Bisnis.com, JAKARTA — Kenaikan iuran program Jaminan Kesehatan Nasional–Kartu Indonesia Sehat atau JKN–KIS dinilai berpotensi mengurangi tingkat kolektibilitas iuran peserta, terlebih dengan berlakunya batas pembayaran tunggakan hingga 24 bulan.
Kepala Humas Badan Penyelenggara Jaminan Sosial (BPJS) Kesehatan M. Iqbal Anas Ma'ruf menjelaskan, sebagai pelaksana program JKN–KIS, pihaknya akan mendukung langkah pemerintah dalam menaikkan besaran iuran untuk menambah pendapatan iuran.
Selain itu, BPJS Kesehatan pun mengapresiasi upaya Dewan Jaminan Sosial Nasional (DJSN) yang mengusulkan besaran kenaikan iuran kepada pemerintah.
Namun, menurut Iqbal, besaran kenaikan yang ditetapkan perlu mempertimbangkan berbagai aspek agar tidak memberatkan masyarakat. Dia menjelaskan, terdapat potensi penurunan tingkat kolektibilitas iuran peserta segmen mandiri atau Pekerja Bukan Penerima Upah (PBPU) jika besaran iuran naik.
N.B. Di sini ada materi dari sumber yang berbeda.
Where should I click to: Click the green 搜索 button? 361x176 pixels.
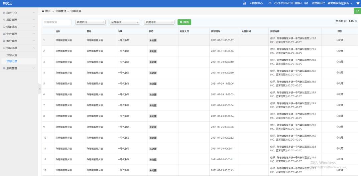pyautogui.click(x=184, y=22)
"Dimungkinkan itu [kolektibilitas iuran menurun]. Juga perubahan di Peraturan Presiden [Perpres] 82/2018 soal batas tunggakan kan jadi 24 bulan, bukan 12 bulan lagi, itu menekan angka kolektabilitas karena tunggakan jadi lebih lama durasinya yang harus diperhitungkan," ujar Iqbal kepada Bisnis, Rabu (7/8/2019).
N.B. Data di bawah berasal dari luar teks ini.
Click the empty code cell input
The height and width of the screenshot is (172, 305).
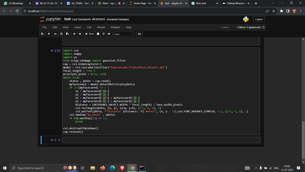(x=161, y=140)
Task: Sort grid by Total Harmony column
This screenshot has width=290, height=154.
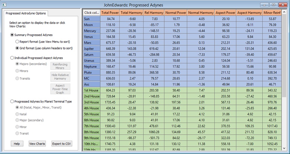Action: (131, 13)

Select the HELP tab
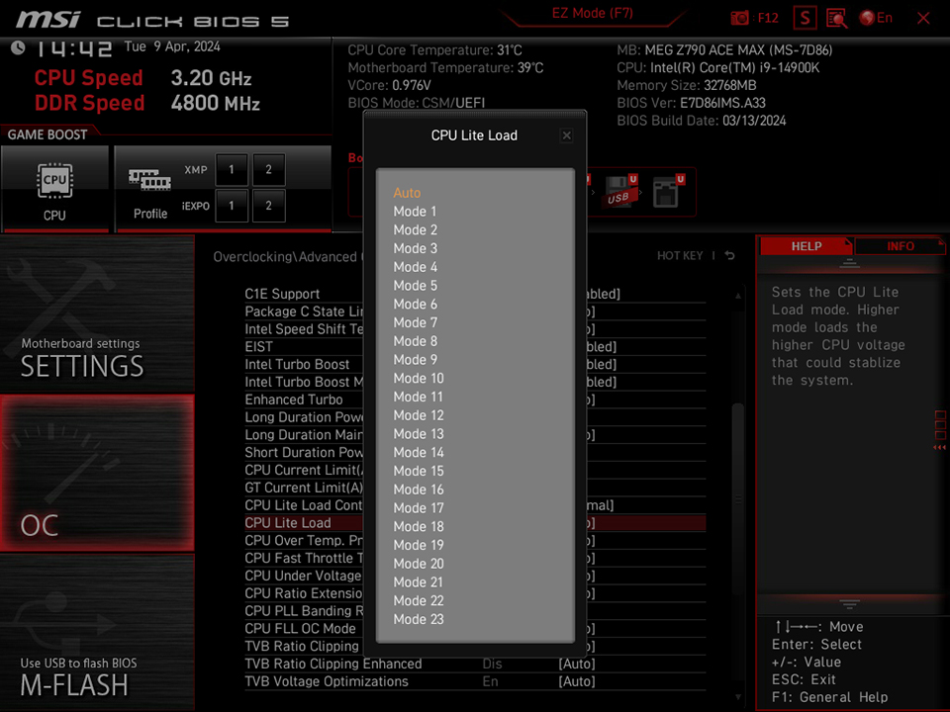point(807,246)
Perubahan batas pembayaran tunggakan peserta tersebut tertulis dalam pasal 42 ayat 3 Perpres 82/2018 tentang Jaminan Kesehatan. Pemberhentian sementara penjaminan peserta dan status kepesertaan akan kembali aktif jika iuran tertunggak dibayarkan paling lambat selama 24 bulan.
Penurunan tingkat kolektibilitas iuran dikhawatirkan terjadi pada segmen PBPU yang saat ini menghadapi persoalan kepatuhan membayar. Berdasarkan data BPJS Kesehatan, tingkat kolektibilitas iuran segmen tersebut saat ini berkisar 60,9%, sedangkan segmen lainnya mencatatkan kolektibilitas penuh.
Sebelumnya, DJSN mengusulkan besaran iuran program JKN–KIS semua kelas untuk ditingkatkan. Usulan kenaikan iuran kelas 1 tercatat sebagai yang paling signifikan, dari Rp80.000 menjadi Rp120.000.
Lalu, iuran kelas 2 disusulkan untuk naik dari Rp51.000 menjadi Rp80.000 dan iuran kelas 1 diusulkan untuk naik dari Rp25.500 menjadi Rp42.000.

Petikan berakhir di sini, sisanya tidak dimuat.